James talked about Elijah and the fact that through his prayer though he was ordinary, tremendous power is made available (James 5:16). That same power can be operational in us as believers in Jesus.

But human intervention over time can begin to turn things away from the original divine intention. That is why there is need for revival. To revive something is to arrest the process of death, to cause things to function as it should. When it comes to the functioning of the church, the Holy Spirit is the “be all and end all.”

When Jesus was going to heaven after his death, resurrection and ascension, having told the people that he was going to build his church and the gates of hell will not be able to withstand it, he said he was going to empower us with the Holy Spirit so that we can move out to be his witnesses (Acts 1:8).

So revival is about the “reintroduction” of the Holy Spirit to his place in the church, in his full fire and power. When Jesus walked the earth, it was with full cooperation with the Holy Spirit that he operated in his ministry. The church being the body of Christ cannot be less, we are even called to be more. While Jesus was limited in geography we are released to the ends of the earth. We are called to make spiritual impact in the lives of people, bringing them in confrontation with the raw power of God to change lives and to do the miraculous.

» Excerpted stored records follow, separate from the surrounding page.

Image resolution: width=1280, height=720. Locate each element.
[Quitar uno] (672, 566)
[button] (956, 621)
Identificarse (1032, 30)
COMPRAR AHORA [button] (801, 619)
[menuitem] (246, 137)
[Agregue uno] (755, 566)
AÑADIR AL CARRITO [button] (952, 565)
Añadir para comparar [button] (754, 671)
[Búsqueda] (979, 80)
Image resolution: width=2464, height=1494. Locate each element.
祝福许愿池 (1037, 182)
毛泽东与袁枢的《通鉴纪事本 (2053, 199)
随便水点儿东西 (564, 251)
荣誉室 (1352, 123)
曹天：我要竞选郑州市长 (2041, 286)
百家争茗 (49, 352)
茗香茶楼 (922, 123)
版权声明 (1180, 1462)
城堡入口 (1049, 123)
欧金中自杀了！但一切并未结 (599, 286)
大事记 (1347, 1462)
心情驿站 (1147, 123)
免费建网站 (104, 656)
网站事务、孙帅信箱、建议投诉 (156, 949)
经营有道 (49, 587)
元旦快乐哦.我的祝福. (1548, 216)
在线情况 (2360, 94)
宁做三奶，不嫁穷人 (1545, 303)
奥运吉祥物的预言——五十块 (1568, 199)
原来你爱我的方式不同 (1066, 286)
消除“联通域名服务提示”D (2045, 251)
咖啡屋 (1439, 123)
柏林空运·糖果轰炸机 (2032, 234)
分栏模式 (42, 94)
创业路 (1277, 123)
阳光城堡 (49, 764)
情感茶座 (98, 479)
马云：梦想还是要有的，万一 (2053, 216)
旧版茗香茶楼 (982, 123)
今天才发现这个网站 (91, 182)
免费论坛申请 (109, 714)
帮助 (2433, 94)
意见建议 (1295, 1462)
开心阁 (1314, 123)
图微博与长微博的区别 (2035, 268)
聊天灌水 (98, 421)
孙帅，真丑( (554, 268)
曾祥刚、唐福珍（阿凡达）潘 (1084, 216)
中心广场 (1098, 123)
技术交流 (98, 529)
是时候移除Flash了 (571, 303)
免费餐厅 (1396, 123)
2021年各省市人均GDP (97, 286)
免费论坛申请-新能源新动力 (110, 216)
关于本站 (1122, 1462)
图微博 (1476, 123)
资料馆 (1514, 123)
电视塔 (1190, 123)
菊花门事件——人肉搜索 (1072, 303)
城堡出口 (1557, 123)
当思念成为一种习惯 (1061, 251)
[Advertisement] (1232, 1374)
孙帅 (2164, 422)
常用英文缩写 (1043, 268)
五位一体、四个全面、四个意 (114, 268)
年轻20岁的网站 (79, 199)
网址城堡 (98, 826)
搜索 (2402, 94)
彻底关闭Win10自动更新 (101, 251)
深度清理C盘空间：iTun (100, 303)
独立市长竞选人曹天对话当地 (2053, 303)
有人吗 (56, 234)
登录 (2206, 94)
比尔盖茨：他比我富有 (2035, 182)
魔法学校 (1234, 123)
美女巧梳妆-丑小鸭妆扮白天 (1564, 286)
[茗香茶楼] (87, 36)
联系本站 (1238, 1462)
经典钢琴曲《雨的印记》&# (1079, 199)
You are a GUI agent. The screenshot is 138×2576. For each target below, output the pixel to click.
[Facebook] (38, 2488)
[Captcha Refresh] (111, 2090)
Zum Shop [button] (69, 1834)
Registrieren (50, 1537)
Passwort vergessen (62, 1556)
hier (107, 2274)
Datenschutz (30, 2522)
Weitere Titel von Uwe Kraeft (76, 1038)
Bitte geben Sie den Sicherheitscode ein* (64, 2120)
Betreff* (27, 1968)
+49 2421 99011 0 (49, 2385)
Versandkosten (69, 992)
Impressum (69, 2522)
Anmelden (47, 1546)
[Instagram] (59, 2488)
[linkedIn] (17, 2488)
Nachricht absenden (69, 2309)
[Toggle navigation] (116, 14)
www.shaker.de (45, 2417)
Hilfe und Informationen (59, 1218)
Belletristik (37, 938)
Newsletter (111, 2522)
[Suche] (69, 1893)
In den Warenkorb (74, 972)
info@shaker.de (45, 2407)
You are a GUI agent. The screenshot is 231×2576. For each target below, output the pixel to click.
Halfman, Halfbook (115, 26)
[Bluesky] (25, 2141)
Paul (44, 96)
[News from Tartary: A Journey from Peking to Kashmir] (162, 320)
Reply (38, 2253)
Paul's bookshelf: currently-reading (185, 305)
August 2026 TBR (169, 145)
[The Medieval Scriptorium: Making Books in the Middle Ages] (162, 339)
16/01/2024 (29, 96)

After Jesus chased away those who were buying and selling in the temple, showing his rejection of materialism (elevation of Mammon), and made the statement credited to him in the focus verse, then the lame and the diseased came to him in the temple and he healed them (Matthew 21:12-14).

In that, we can see the true mandate of the church, the house of God (Ephesians 2:22).  It is not the place where people are extorted, it is the place where they are freed from whatever limits them. It is not the place where there are oppressed, but where they find Jesus, they find truth and with an encounter with him, they lives are changed.

Nothing is more nauseating than dead religion. Jesus told a church in the book of revelation that you are neither hot nor cold, that “you are lukewarm and I want to spew you out of my mouth (Revelation 3:15-16).”

The service of God should be with fervency, red-hot. That was what Paul wrote to the church in Romans. He said, be “fervent in spirit, serving the Lord (Romans 12:11).” Jesus asked for total devotion, which prayer stands for.

He said if anyone wants to follow him, he should deny himself, carry his cross and follow him (Matthew 16:24). There is a measure of denying oneself in the place of prayer.

He said he who lays his hands on the plough and looks back is not worthy of him. What he asked for his 100 percent devotion. Since he died for us, we are to no longer live the rest of our lives for ourselves, but for him who gave himself up for us (Galatians 2:20).